Exercise data section start

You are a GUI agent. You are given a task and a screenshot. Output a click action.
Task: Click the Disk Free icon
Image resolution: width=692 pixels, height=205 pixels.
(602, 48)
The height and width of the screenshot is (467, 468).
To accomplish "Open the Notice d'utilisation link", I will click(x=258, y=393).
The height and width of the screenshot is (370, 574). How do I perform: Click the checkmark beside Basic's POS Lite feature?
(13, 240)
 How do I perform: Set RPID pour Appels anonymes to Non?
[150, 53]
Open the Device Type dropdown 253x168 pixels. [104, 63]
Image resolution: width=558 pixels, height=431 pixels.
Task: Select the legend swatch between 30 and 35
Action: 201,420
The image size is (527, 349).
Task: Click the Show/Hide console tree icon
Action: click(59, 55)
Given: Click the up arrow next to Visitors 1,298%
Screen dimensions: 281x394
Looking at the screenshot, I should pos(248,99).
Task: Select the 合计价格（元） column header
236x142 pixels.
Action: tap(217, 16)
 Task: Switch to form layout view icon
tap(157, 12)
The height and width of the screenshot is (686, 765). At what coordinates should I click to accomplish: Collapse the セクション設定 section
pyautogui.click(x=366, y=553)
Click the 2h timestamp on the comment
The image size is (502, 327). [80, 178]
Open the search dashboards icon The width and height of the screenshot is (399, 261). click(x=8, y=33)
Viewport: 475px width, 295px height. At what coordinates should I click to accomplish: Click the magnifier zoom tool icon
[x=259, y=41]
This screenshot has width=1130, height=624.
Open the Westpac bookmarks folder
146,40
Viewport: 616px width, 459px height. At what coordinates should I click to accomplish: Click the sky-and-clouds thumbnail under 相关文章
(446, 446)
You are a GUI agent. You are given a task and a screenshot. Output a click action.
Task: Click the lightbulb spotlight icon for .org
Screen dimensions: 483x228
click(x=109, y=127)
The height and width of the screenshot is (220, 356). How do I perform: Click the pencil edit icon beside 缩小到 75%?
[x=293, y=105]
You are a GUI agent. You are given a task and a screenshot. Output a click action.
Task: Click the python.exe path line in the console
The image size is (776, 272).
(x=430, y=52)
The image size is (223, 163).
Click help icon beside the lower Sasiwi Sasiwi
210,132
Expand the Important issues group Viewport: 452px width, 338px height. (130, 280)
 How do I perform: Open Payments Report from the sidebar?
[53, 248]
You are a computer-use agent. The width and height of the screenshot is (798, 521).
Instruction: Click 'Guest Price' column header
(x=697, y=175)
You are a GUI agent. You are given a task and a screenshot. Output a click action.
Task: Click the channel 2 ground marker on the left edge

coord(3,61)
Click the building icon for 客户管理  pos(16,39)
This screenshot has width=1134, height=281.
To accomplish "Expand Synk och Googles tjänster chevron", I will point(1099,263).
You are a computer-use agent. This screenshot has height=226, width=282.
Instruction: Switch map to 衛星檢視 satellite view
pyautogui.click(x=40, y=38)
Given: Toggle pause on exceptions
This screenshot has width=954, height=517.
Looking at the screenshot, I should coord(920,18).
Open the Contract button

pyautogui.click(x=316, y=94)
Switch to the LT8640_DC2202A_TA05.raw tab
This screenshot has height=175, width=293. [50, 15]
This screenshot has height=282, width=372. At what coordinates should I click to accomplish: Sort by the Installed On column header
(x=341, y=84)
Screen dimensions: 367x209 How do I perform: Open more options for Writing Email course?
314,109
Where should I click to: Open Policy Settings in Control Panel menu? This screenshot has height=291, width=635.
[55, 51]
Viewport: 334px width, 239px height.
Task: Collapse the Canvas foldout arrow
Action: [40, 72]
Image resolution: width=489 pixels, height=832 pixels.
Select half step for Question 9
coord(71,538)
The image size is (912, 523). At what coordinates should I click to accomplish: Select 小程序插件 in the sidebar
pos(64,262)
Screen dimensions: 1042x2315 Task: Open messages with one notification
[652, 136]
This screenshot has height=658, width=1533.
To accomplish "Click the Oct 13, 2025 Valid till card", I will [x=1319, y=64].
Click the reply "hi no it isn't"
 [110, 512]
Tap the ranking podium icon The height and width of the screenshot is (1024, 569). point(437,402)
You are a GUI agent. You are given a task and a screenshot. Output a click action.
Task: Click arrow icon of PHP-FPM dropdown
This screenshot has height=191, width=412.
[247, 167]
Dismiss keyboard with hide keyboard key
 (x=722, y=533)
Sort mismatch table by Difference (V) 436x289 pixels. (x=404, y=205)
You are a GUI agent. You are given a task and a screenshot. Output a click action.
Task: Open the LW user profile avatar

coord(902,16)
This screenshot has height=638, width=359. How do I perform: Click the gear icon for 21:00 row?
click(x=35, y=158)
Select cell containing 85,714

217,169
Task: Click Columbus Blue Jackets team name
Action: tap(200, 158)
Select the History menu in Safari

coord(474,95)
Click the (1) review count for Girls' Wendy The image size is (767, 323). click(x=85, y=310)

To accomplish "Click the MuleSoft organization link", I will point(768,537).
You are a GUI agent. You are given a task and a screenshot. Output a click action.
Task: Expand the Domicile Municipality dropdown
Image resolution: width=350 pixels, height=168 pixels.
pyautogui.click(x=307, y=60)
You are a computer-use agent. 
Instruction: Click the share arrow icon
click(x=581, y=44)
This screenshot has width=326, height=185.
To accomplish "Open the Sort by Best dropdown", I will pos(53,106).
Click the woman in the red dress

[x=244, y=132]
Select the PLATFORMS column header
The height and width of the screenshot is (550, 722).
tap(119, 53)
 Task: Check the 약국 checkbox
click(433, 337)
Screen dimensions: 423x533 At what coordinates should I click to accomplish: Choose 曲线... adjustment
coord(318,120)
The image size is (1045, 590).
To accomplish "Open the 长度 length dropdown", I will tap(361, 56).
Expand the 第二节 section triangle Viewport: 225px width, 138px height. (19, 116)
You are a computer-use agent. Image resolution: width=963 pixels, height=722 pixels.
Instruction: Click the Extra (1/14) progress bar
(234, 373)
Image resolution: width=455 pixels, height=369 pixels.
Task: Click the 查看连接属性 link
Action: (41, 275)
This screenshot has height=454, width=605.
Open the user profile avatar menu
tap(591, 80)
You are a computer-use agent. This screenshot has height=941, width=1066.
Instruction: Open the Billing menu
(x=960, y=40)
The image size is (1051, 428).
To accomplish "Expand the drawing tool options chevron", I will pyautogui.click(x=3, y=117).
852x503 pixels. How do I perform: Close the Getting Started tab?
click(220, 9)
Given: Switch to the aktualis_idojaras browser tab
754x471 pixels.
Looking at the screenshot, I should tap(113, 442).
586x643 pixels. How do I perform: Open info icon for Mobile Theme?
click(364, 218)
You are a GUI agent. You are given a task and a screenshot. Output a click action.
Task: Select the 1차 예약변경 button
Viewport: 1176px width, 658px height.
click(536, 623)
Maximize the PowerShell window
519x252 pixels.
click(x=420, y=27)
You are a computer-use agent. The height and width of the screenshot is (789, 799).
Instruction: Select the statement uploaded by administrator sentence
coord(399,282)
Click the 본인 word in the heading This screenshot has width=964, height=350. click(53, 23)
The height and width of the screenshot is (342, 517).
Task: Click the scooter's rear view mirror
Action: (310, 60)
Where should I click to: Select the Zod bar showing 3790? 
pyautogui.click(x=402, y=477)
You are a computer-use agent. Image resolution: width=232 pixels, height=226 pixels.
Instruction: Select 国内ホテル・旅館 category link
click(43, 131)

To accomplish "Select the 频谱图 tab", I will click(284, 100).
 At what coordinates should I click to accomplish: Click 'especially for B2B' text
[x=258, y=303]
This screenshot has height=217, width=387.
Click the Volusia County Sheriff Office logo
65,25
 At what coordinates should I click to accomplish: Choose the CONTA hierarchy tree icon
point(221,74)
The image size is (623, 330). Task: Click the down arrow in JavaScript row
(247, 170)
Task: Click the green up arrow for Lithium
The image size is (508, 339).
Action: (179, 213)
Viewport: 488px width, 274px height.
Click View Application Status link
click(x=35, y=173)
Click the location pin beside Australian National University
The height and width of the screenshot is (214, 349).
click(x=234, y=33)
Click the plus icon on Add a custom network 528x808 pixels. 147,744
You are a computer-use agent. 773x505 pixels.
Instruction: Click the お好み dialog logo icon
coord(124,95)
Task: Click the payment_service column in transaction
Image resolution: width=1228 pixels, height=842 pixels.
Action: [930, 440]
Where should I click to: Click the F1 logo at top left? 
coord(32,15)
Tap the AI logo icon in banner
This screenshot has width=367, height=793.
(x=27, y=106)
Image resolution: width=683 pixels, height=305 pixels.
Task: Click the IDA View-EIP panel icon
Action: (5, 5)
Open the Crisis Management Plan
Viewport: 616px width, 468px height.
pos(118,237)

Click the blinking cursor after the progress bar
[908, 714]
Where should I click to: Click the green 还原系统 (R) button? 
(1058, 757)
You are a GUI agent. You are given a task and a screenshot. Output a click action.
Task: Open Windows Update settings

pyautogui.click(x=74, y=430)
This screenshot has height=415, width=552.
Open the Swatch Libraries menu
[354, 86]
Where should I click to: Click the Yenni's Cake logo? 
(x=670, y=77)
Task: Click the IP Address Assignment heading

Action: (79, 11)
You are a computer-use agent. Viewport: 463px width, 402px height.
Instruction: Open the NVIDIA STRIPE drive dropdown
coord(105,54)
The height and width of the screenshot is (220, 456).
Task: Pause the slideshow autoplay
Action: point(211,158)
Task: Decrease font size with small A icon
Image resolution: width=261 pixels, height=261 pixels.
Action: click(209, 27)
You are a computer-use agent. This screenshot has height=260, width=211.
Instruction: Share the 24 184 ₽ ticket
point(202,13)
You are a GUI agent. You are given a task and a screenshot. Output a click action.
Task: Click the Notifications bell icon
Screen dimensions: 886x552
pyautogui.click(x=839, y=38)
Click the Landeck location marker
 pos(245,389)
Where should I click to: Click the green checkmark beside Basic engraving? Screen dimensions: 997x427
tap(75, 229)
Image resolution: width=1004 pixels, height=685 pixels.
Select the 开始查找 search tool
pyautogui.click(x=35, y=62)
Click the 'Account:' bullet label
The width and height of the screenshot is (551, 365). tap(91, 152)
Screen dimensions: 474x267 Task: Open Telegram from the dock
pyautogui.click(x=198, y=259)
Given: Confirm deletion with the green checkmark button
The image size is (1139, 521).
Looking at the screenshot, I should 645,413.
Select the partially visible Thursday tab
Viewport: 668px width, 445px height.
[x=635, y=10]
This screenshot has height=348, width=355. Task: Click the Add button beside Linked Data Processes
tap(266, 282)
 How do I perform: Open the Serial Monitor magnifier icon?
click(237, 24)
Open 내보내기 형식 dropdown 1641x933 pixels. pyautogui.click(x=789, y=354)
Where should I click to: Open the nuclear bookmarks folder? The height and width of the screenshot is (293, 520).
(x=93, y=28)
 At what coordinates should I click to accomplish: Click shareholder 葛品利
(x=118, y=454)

Exercise data section end

Goal of the exercise: Show every line in the entries where the string "chevron" occurs.

Output:
To accomplish "Expand Synk och Googles tjänster chevron", I will point(1099,263).
To accomplish "Expand the drawing tool options chevron", I will pyautogui.click(x=3, y=117).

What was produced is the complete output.